AKP'nin 19 Mayıs törenlerini yasaklaması Atatürkçülerimizi çok kızdırdı.
Herkes tepkili.
Ama biz herkes gibi düşünmüyoruz bu konuda.
Tam tersine AKP, 19 Mayıs törenlerini kaldırarak en doğrusunu yapmıştır.
iki açıdan doğrudur.
ilk önce, zaten Atatürk düşmanı bir iktidarın Atatürk'ü ve 19 Mayıs'ı anması, Ata'mıza en büyük hakarettir.
ikinci olarak, 19 Mayıs bu ülkede AKP'liler tarafından değil Atatürkçüler tarafından çoktan yasaklanmıştı.
...
Şimdi kimse kusura bakmasın, Atatürkçülerimiz AKP'yle uğraşacaklarına dönüp kendilerine baksınlar.
Atatürk 19 Mayıs'ı gençlere armağan etti ve bayram ilan etti.
Çünkü, Cumhuriyet 19 Mayıs'ta başlayan bir eylemin sonucu kazanılmıştı.
Cumhuriyet'i yaşatacak gençler de bu günü bir bayram olarak kutlayacaktı.
AKP'nin iktidarı ile birlikte, Abdullah Gül'ün Atatürk'ün makamına oturması ile birlikte, Cumhuriyet resmen olmasa bile fiilen sona ermiştir.
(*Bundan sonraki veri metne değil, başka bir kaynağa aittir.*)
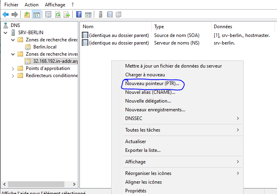
Task: Select the Berlin.local zone in tree
Action: pos(45,47)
Olmayan Cumhuriyet'in mi bayramını kutlayacağız?
Üstelik bir de o adamlara mı kutlattıracağız bu bayramı?
Tayyip Erdoğan ve Abdullah Gül, çıkacaklar 19 Mayıs nutuğu mu atacaklar?
Sussunlar.
Uzak dursunlar.
Atatürk'ün adını bile ağızlarına almasınlar.
Yıktıkları Cumhuriyet'in bayramıyla dalga geçmesinler bari.
...
Bir de farklı perspektiften bakalım...
Cumhuriyet'i yıkan güç belli de onu koruyamayan güç nerede?
Evet asıl sorgulamamız gereken bu.
Cumhuriyet düşmanlarına "niye benim Cumhuriyetimi yıktınız?" diye söyleneceğinize, dönün kendinizi sorgulayın:
Cumhuriyet yıkılırken ne yapıyordunuz siz?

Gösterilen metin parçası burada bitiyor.